I've only just seen this script now. Thanks Rob, it will save me a fortune of time. Actually it would have saved me a whole lot more time if I had looked at it before doing the rivers on my challenge entry this month. Served me right for going to sleep.

Torq

----------


## heathan666

Ya I'm using the script and I've used some others from you RobA but I seem to keep getting an error message saying invalid path.
Now I looked and I noticed that in the Path to Stroke entry mine always says empty....what am i doing wrong?

----------


## RobA

Have you drawn a path using the path tool first?

Once that is done you need to select it with the drop-down of the field.

-Rob A>

----------


## heathan666

yay that's awesome, no I didn't do that because I didn't know that was a tool, that's pretty kewl, guess you do learn something new every day.

----------


## koewn

Silly question.

I'd drawn my river with a 1 point pencil, did an alpha-to-selection on a "Rivers" layer, saved that selection to a path.

The script goes up one side of the selection and down the other - negating any taper.

Update - when I woke up, I finally thought to zoom in on the path, and sure enough, the path is the selection as promised  :Smile:  It goes around my 1px line. 

Update 2 - the power of Google compels me to report that Ctrl-Shift click on a path node or segment deletes said target. Somewhat tedious, but I reduced my path to a line rather than an enclosed shape, and now it works as expected.

FWIW I was doing it this way because I didn't feel like I was getting the right sort of squiggly lines for the rivers doing a path with the path tool - too much clicky to make enough nodes that I could squiggle it out.

Thanks!

Koewn

----------


## RobA

There a couple things to help.. I have a fractalize path script.  There is also a smooth path script that takes a straightline path and connects the nodes with smooth lines.  After that, the tapered stoke works quite well.

-Rob A>

----------


## yosherl

Wahh
This "Draw a path using the pen tool" takes me 2 hours to understand... args
Thanks for the Script its really great if one can read  :Very Happy: 
big thanks for this!!!

#yosh

----------


## BBHoap

Super super dumb question but I'm pretty new to all this.  where do you save the script to?

----------


## RobA

> Super super dumb question but I'm pretty new to all this.  where do you save the script to?


Depends on the OS and gimp version.  If XP and gimp 2.6.something, save it (keeping the .scm extension) in "\Documents and Settings\<user-name>\.gimp-2.6\scripts\"

-Rob A>

----------


## yosherl

Hi RobA!

can you tell me how you use this script? I've create 44 paths in my map because for me this seems to be the only solution for my problem
I try to have realistic looking rivers so I  create for a river look like a *Y* with 3 paths. 1 path for every line.
Then I use the script and the "upper rivers" grow f.e. from 1px to 3px. The "vertical river" starts with 6 or 7 px and end up with 10px.

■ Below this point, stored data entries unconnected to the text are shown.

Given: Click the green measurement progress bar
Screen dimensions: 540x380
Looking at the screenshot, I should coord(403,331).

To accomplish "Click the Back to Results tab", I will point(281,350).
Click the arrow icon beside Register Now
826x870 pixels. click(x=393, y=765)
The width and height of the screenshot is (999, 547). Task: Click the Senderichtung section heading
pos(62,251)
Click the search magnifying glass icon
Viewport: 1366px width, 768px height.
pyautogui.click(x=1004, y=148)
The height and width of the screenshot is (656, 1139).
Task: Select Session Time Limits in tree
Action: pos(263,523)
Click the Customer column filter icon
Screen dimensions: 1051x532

Hopefully you know what I mean  :Smile:  

#yosh

----------


## RobA

I have always used one path fir the main river then added branches.

So instead of 3 paths making a Y, I have one main path and a second branch path. 


If that makes sense.

-Rob A>

----------


## yosherl

Thanks !

If I ever finish my map, I post it, promised  :Smile: 

#yosh

----------


## Nauryl

I'm actually looking for the same technique in Inkscape. I do it totally different, here's how:

Create the path for the river, then set up the Paintbrush tool to use a fuzzy circle brush, turn on "Fade out", and stroke the path with the Paintbrush tool. All I need to do is to play with the Fade out value, and then remove the fuzziness by playing with the Value curve in Color > Curves.

Anyways, the script is great  :Smile:

----------


## RobA

> I'm actually looking for the same technique in Inkscape. I do it totally different, here's how:
> 
> Create the path for the river, then set up the Paintbrush tool to use a fuzzy circle brush, turn on "Fade out", and stroke the path with the Paintbrush tool. All I need to do is to play with the Fade out value, and then remove the fuzziness by playing with the Value curve in Color > Curves.
> 
> Anyways, the script is great


Clever idea with a fuzzy brush/fadeout and curves.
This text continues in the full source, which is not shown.